O Defensor Público do DF, Ramiro Nóbrega Sant’Ana explica que antes de ajuizar as ações, a Defensoria solicita informações para a Saúde e tenta uma resolução administrativa. “Se isso não for suficiente, pegamos esses documentos que comprovam uma tentativa de resolução e preparamos uma ação judicial. Esses documentos são provas da necessidade de intervenção do poder judiciário”, acentua. O defensor também orienta a população a procurar o site Info Saúde (leia Saiba Mais) e identificar quais os protocolos para ter acesso aos medicamentos exigidos pela secretaria de saúde.

Humanização
A autônoma e moradora da Asa Sul, Mariana Costa, 43 anos, visita a farmácia de alto custo da Estação 102 uma vez por mês e confessa: falta empatia. “Venho para pegar hormônio de crescimento para o meu filho, de 13 anos. Comecei o atendimento em novembro do ano passado e, até hoje, graças a Deus, não faltou o medicamento, mas alguns funcionários tratam mal a gente, como se estivessem fazendo um favor”, relata.

Além disso, Mariana detalha que há três meses precisa adquirir as seringas de aplicação do hormônio. “Por mês, as seringas ficam em torno de R$ 80. No início eles davam o material para aplicação, mas agora estão em falta. Fico pensando muito em quem está em mais vulnerabilidade, porque isso já é um valor que faz diferença”, salienta. Mariana avalia, também, a demora do atendimento. “Muitas vezes a pessoa vem aqui só com o dinheiro da passagem e passa a manhã inteira sem ter resposta, precisa voltar no outro dia e a gente vê guichês vazios, sem funcionários para nos atender”, narra.

A mesma opinião é compartilhada por Rosenir Ribeiro, 63 anos, moradora da Vila Planalto. A dona de casa conseguiu o diagnóstico de fibrose cística da filha, Michelli, hoje com 30 anos, quando ela tinha 6 meses de idade, e desde então faz uso de medicamentos da farmácia de alto custo. “O atendimento deveria ser mais respeitoso com a gente, todo mundo está aqui porque precisa, mas eles demoram e tratam com grosseria”, diz.

O outro lado
Questionada, a Secretaria de Saúde informou que os medicamentos são fornecidos aos pacientes que se enquadram nos critérios estabelecidos nos Protocolos Clínicos e Diretrizes Terapêuticas (PCDT). Quando enquadrado, o paciente deve providenciar exames e documentos necessários para realizar o cadastro. “A análise da documentação e envio de formulários específicos ou demais informações serão respondidas em um prazo de até 10 dias”, garante.

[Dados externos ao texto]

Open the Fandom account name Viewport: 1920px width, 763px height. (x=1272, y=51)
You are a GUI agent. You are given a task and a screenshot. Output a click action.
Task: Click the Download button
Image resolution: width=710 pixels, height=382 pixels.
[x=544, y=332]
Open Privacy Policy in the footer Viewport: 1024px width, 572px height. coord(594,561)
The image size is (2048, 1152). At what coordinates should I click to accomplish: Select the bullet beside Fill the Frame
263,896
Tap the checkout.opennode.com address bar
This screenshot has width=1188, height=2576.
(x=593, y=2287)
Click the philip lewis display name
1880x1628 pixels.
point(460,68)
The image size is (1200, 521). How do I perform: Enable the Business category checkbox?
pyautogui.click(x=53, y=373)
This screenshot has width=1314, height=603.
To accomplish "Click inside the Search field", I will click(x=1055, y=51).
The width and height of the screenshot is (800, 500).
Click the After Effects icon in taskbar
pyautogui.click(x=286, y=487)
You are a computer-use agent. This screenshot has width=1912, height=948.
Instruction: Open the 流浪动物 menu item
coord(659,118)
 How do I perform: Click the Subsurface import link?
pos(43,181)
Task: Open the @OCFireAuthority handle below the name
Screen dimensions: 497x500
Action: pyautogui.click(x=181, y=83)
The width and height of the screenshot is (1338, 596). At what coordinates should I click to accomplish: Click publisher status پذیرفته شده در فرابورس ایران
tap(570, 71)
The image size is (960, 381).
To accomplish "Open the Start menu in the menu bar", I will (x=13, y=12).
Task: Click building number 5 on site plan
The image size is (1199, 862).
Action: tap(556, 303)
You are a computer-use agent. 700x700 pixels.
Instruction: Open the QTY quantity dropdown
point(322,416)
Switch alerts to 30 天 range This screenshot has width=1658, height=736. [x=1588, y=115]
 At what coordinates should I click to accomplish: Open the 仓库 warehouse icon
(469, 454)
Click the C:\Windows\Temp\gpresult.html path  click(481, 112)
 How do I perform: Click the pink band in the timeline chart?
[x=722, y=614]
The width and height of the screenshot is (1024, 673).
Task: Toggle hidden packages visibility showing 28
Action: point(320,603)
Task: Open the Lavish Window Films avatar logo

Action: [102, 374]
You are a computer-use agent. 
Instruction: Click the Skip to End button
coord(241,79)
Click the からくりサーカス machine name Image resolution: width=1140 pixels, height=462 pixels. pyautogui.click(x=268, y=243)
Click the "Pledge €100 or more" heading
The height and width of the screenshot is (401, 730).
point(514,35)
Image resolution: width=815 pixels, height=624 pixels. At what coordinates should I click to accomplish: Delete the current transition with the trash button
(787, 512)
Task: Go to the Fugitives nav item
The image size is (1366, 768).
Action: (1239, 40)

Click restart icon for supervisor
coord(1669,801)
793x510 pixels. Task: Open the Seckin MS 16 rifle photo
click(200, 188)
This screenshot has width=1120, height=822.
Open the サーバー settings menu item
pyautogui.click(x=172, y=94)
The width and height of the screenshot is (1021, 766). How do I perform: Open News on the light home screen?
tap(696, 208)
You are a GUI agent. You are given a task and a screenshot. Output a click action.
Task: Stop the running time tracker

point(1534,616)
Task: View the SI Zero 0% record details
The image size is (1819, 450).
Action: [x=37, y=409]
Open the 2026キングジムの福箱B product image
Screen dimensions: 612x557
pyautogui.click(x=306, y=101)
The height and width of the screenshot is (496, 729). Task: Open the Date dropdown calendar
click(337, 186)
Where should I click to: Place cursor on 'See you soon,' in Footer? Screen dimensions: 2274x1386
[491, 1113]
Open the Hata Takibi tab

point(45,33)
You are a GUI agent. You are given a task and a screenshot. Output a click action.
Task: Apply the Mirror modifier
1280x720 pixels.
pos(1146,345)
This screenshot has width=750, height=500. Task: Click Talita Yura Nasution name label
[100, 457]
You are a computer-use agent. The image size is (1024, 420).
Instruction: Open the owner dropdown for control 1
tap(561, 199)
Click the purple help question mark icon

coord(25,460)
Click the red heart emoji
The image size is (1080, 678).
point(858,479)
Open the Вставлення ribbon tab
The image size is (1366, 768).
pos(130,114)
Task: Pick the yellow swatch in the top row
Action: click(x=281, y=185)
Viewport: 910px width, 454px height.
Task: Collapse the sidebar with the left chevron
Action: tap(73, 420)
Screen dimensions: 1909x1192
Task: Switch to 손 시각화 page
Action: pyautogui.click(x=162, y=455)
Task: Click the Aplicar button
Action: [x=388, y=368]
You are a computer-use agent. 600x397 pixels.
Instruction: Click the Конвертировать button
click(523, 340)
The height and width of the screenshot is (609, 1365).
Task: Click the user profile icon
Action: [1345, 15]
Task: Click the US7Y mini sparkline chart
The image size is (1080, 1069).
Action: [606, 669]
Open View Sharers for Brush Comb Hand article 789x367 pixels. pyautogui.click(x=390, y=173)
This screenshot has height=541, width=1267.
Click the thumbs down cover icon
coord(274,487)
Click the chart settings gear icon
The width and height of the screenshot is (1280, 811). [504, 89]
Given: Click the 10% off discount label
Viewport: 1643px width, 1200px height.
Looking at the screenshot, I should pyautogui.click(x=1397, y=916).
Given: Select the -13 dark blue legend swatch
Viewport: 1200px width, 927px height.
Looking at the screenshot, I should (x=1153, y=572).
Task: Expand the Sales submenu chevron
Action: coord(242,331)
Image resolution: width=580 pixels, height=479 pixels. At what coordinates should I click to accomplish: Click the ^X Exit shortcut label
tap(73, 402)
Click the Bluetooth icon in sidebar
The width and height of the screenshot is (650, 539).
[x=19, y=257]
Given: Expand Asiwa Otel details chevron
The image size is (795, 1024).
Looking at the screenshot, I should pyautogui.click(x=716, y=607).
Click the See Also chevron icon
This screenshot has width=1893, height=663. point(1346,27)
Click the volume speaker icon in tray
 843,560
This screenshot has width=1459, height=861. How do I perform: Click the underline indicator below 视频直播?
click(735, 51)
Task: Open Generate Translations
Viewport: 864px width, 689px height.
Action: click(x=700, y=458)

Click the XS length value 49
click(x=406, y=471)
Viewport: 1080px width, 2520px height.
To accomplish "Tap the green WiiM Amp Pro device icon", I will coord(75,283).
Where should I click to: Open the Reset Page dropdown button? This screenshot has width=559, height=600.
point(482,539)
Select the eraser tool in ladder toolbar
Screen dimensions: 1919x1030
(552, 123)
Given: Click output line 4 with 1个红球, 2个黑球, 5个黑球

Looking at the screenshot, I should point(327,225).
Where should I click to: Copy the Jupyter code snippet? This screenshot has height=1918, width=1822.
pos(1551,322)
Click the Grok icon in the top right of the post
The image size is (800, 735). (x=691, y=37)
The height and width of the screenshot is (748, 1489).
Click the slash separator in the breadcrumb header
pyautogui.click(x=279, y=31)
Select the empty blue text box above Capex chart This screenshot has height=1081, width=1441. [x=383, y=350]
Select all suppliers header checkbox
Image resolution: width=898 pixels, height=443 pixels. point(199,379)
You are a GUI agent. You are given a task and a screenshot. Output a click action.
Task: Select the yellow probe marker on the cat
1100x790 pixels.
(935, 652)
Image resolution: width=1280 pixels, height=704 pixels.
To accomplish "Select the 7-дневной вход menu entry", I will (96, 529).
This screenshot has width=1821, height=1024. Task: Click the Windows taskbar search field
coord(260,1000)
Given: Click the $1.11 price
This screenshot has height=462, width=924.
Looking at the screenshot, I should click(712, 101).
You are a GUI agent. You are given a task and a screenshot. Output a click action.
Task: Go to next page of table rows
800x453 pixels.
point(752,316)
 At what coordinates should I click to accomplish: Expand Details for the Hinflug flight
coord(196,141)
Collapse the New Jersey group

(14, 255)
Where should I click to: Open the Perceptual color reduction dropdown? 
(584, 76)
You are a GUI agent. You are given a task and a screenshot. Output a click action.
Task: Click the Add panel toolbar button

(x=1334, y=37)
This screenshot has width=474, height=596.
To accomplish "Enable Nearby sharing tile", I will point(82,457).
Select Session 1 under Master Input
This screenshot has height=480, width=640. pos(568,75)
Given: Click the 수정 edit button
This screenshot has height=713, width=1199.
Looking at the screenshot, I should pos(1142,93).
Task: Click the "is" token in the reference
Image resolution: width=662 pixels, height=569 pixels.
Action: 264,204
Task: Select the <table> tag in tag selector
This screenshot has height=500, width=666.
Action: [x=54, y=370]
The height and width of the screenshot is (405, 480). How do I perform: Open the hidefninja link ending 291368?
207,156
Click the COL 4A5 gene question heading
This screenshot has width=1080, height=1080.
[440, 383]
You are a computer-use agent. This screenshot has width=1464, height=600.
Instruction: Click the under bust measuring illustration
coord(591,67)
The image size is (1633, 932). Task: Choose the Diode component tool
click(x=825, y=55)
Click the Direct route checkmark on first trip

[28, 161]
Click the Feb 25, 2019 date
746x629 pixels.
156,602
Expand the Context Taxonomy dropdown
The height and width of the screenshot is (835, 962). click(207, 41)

A pasta também informa que quem não pode enviar e-mail pode buscar o atendimento presencial ou pelo 160, opção 3 (Farmácia Ambulatorial Especializada). Em relação ao estoque de insulina de ação lenta, a secretaria informou que o estoque está regular novamente. “Das 16 seringas padronizadas na rede pública de saúde, duas estão com estoque reduzido e com processos de aquisição em andamento. A pasta esclarece que todos os insumos encontram-se com processos de aquisição em andamento, em diferentes fases, tramitando por diversas gerências, diretorias e subsecretarias desta SES, além de órgãos externos de controle em alguns casos”, finaliza.